Records for this task Start Marker

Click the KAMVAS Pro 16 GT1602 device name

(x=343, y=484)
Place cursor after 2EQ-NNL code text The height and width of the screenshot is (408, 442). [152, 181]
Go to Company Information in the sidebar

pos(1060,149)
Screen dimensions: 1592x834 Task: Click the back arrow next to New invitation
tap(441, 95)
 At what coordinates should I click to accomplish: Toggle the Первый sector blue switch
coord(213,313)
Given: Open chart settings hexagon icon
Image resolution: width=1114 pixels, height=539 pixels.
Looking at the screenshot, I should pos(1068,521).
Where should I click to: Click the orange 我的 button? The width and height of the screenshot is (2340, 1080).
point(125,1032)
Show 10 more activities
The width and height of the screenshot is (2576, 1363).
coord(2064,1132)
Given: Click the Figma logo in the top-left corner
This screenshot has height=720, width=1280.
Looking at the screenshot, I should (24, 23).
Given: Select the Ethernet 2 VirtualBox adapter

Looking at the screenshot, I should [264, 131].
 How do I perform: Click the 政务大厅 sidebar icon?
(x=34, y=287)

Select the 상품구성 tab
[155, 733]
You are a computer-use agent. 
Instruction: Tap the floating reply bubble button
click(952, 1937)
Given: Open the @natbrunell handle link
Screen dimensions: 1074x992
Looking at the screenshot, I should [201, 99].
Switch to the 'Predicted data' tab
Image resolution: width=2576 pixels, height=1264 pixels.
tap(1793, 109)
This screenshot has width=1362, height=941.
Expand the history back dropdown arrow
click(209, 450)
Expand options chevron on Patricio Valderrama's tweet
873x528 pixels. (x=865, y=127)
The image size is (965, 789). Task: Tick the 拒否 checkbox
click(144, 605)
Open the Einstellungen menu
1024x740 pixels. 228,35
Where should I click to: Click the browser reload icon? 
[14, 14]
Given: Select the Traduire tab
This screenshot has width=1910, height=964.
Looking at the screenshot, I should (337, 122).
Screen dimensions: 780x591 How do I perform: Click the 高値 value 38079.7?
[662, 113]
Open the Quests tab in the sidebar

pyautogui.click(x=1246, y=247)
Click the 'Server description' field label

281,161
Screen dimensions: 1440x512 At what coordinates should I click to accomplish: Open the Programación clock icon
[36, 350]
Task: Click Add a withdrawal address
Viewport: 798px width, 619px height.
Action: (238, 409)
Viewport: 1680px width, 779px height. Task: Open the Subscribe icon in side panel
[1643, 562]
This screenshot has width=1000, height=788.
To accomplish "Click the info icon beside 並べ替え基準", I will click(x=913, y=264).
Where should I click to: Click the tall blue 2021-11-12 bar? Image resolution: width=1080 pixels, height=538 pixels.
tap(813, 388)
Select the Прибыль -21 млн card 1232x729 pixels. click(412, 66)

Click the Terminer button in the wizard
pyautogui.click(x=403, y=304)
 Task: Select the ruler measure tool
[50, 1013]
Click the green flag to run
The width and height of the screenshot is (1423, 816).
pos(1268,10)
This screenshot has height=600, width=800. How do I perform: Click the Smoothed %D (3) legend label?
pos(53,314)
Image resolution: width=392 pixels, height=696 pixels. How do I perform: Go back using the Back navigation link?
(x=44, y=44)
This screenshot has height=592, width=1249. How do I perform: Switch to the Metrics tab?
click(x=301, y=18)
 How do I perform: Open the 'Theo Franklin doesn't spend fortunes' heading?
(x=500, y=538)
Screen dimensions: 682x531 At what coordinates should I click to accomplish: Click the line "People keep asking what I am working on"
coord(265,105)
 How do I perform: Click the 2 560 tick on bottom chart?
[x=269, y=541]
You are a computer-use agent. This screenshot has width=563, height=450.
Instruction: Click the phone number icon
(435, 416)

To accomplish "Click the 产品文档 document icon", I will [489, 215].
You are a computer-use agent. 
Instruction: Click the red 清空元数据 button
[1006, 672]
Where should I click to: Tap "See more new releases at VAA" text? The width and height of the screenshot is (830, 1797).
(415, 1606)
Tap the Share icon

Records for this task End Marker

» Task requirements
Every record here must be output exactly, word for word.

» Reply
Click the KAMVAS Pro 16 GT1602 device name

(x=343, y=484)
Place cursor after 2EQ-NNL code text The height and width of the screenshot is (408, 442). [152, 181]
Go to Company Information in the sidebar

pos(1060,149)
Screen dimensions: 1592x834 Task: Click the back arrow next to New invitation
tap(441, 95)
 At what coordinates should I click to accomplish: Toggle the Первый sector blue switch
coord(213,313)
Given: Open chart settings hexagon icon
Image resolution: width=1114 pixels, height=539 pixels.
Looking at the screenshot, I should pos(1068,521).
Where should I click to: Click the orange 我的 button? The width and height of the screenshot is (2340, 1080).
point(125,1032)
Show 10 more activities
The width and height of the screenshot is (2576, 1363).
coord(2064,1132)
Given: Click the Figma logo in the top-left corner
This screenshot has height=720, width=1280.
Looking at the screenshot, I should (24, 23).
Given: Select the Ethernet 2 VirtualBox adapter

Looking at the screenshot, I should [264, 131].
 How do I perform: Click the 政务大厅 sidebar icon?
(x=34, y=287)

Select the 상품구성 tab
[155, 733]
You are a computer-use agent. 
Instruction: Tap the floating reply bubble button
click(952, 1937)
Given: Open the @natbrunell handle link
Screen dimensions: 1074x992
Looking at the screenshot, I should [201, 99].
Switch to the 'Predicted data' tab
Image resolution: width=2576 pixels, height=1264 pixels.
tap(1793, 109)
This screenshot has width=1362, height=941.
Expand the history back dropdown arrow
click(209, 450)
Expand options chevron on Patricio Valderrama's tweet
873x528 pixels. (x=865, y=127)
The image size is (965, 789). Task: Tick the 拒否 checkbox
click(144, 605)
Open the Einstellungen menu
1024x740 pixels. 228,35
Where should I click to: Click the browser reload icon? 
[14, 14]
Given: Select the Traduire tab
This screenshot has width=1910, height=964.
Looking at the screenshot, I should (337, 122).
Screen dimensions: 780x591 How do I perform: Click the 高値 value 38079.7?
[662, 113]
Open the Quests tab in the sidebar

pyautogui.click(x=1246, y=247)
Click the 'Server description' field label

281,161
Screen dimensions: 1440x512 At what coordinates should I click to accomplish: Open the Programación clock icon
[36, 350]
Task: Click Add a withdrawal address
Viewport: 798px width, 619px height.
Action: (238, 409)
Viewport: 1680px width, 779px height. Task: Open the Subscribe icon in side panel
[1643, 562]
This screenshot has width=1000, height=788.
To accomplish "Click the info icon beside 並べ替え基準", I will click(x=913, y=264).
Where should I click to: Click the tall blue 2021-11-12 bar? Image resolution: width=1080 pixels, height=538 pixels.
tap(813, 388)
Select the Прибыль -21 млн card 1232x729 pixels. click(412, 66)

Click the Terminer button in the wizard
pyautogui.click(x=403, y=304)
 Task: Select the ruler measure tool
[50, 1013]
Click the green flag to run
The width and height of the screenshot is (1423, 816).
pos(1268,10)
This screenshot has height=600, width=800. How do I perform: Click the Smoothed %D (3) legend label?
pos(53,314)
Image resolution: width=392 pixels, height=696 pixels. How do I perform: Go back using the Back navigation link?
(x=44, y=44)
This screenshot has height=592, width=1249. How do I perform: Switch to the Metrics tab?
click(x=301, y=18)
 How do I perform: Open the 'Theo Franklin doesn't spend fortunes' heading?
(x=500, y=538)
Screen dimensions: 682x531 At what coordinates should I click to accomplish: Click the line "People keep asking what I am working on"
coord(265,105)
 How do I perform: Click the 2 560 tick on bottom chart?
[x=269, y=541]
You are a computer-use agent. This screenshot has width=563, height=450.
Instruction: Click the phone number icon
(435, 416)

To accomplish "Click the 产品文档 document icon", I will [489, 215].
You are a computer-use agent. 
Instruction: Click the red 清空元数据 button
[1006, 672]
Where should I click to: Tap "See more new releases at VAA" text? The width and height of the screenshot is (830, 1797).
(415, 1606)
Tap the Share icon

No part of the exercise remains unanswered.